The lanes separating the isbas into a very unconventional imitation of blocks was well-nigh impassable, save where logs and lengths of rough board had been precariously anchored by stones, so as to allow the inhabitants at least to reach the kabàk—or drinking-shop—this indispensable adjunct of any human habitation, especially in the North, wherever that North may befind itself. It is a populous village, numbering twelve hundred “souls,” as is plainly testified in orthodox characters by a painted sign at the entrance of the chief thoroughfare. Also its kabàk is of a better class than is usually found in such villages, for upon its once whitewashed walls are tacked highly inflamed pictures of many saints and sinners (mostly obtained from wandering peddlers), and the short curtains of the square windows are of heavy red material, large enough to be drawn straight across the double glass of an evening, when “lights out” should be the order of the hour. Of course the atmosphere of the place is neither better nor worse than is to be encountered in similar places the Empire over. An unhappy mixture of vòdka, kwàss, red-cabbage soup—wherein clots of sour milk are wont to lurk—stale tobacco, and the odor of humanity clad in thick woolens and greasy sheepskins gives it its unfragrant character during the day, while at night these amiable factors are overtoned by the smoking kerosene-lamps which an all-wise Providence has been powerless to spare to the mujiks in this their era of progress.

Tverna has the fortune to be situated in one of Russia’s most prosperous provinces.
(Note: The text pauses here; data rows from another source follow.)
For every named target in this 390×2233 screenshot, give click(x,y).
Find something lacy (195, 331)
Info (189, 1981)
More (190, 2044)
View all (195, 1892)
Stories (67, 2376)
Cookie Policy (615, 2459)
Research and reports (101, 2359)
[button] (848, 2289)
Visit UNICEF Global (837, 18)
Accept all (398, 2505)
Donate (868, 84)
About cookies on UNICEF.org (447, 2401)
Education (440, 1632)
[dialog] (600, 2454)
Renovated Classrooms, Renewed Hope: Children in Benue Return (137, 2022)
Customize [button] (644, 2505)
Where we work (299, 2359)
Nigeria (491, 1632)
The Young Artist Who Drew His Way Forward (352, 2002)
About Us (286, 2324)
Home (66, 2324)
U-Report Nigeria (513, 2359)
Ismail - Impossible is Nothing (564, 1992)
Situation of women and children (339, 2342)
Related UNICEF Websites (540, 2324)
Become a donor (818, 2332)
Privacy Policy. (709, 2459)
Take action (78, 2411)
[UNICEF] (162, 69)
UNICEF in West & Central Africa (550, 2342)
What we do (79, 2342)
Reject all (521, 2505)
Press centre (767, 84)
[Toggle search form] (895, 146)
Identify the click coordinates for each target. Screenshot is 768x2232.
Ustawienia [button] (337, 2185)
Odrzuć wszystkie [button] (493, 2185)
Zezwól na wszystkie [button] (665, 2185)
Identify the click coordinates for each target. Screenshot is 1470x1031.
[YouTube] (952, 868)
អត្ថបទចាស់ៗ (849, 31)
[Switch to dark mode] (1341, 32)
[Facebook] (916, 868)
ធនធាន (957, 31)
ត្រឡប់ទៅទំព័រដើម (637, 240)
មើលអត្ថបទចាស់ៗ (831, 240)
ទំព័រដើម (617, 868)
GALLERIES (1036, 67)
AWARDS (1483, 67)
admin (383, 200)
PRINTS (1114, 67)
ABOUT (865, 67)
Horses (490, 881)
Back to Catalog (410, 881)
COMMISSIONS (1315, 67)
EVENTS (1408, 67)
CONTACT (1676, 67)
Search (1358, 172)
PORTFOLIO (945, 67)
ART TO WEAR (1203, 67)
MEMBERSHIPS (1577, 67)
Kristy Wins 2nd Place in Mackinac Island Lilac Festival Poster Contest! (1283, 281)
Unlike Sámàrâ, Vintkà, and many others, it does not belong to a famine government, also the cholera is seldom heard of there, but, nevertheless, it has its drawbacks; for as it is of great agrarian and political importance, it is visited more frequently than is wholesome for it by professional agitators, who, daring the might of Prince Basil Palitzin, invade its purlieus whenever that kindly lord ventures to absent himself. It is well known that when the “presence flag” waves its silken folds above the Castle, peace and quiet abide in Tverna; but the minute it is hauled down and the tröika bearing him away has disappeared from view, the trouble-makers are once more at their evil work.

All day it had been raining densely, and a disheartening evening was setting in, with no prospect whatsoever of better things for the morrow. In the kabàk were assembled the more important members of the village council, the staròstá—a gigantic man, blond as ripe corn, pink-faced, and with a pair of prominent eyes—so beautifully blue that it is a pity to have to call them stupid—and a dozen or so of less illustrious persons, content with sitting in corners and listening to the pow-wow.